Initiatives and Restructuring

The company is doing all that it can to maintain its profitability. Its ongoing profit improvement initiatives include aircraft modernization, pickup and delivery productivity, aircraft maintenance processes, and further facilities rationalization.

In an attempt to reduce its costs, in February 2012, the company announced voluntary buyout for its employees. Including the 3Q12 costs, the company now expects the FY13 pretax cost of the voluntary buyout program to range from approximately $450 to $550 million in cash expenditures and some additional costs in FY14.

It reiterated its $1.7 billion profitability program from FY13-FY16 and mentioned that 75% of the benefit would accrue in FY15.

Strong Competition:

FedEx faces competition from United Parcel Services (UPS) and DHL (Privately held).
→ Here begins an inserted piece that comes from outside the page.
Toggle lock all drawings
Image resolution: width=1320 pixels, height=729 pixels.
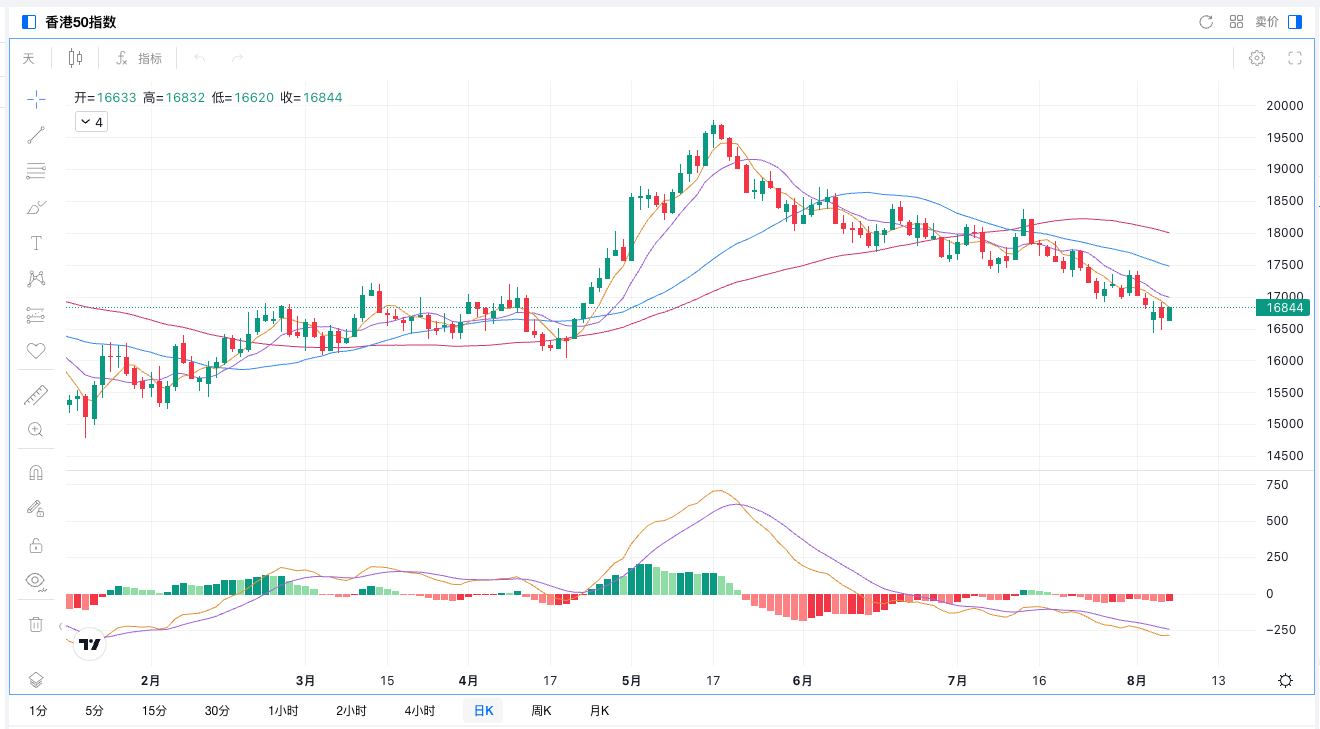pos(36,545)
United Parcel swung to a net loss of $1.75 billion due to a pension-related charge of $3 billion, despite its revenues increasing 3%. Its average revenue per package had declined in 3Q12 as it experienced a problem similar to FedEx. However, in 4Q12, the average revenue per package increased 1.4%. Further, its international export volume increased 5.5%, driven mainly by growth in Asia. DHL on the other hand, continued to post strong growth across its segments and posted a revenue increase of 5.7% in 4Q12. Further, it also announced an increase in its 4Q12 results and expects its positive earnings trend to continue in line with its expectation of earnings increase of 13% to 15% between 2010 and 2015.
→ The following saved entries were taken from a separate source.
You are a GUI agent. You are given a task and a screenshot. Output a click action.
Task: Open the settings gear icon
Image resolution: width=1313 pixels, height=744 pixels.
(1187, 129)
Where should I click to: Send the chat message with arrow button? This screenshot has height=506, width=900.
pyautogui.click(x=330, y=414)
Looking at FedEx's results, the question arises whether its customers are migrating to lower margin products due to economic cycle or is it due to a shift in its corporate clients. But the company is doing its bit by investing in long-term projects to drive long-term profit growth.

Despite its weak 3Q12 results and outlook, I would still give it a "Buy" on the basis of its restructuring initiatives, affordable P/E of 15.9, better margins and growth vs. its competitor United Parcel Service.

Disclosure: I have no positions in any stocks mentioned, and no plans to initiate any positions within the next 72 hours. I wrote this article myself, and it expresses my own opinions. I am not receiving compensation for it (other than from Seeking Alpha). I have no business relationship with any company whose stock is mentioned in this article.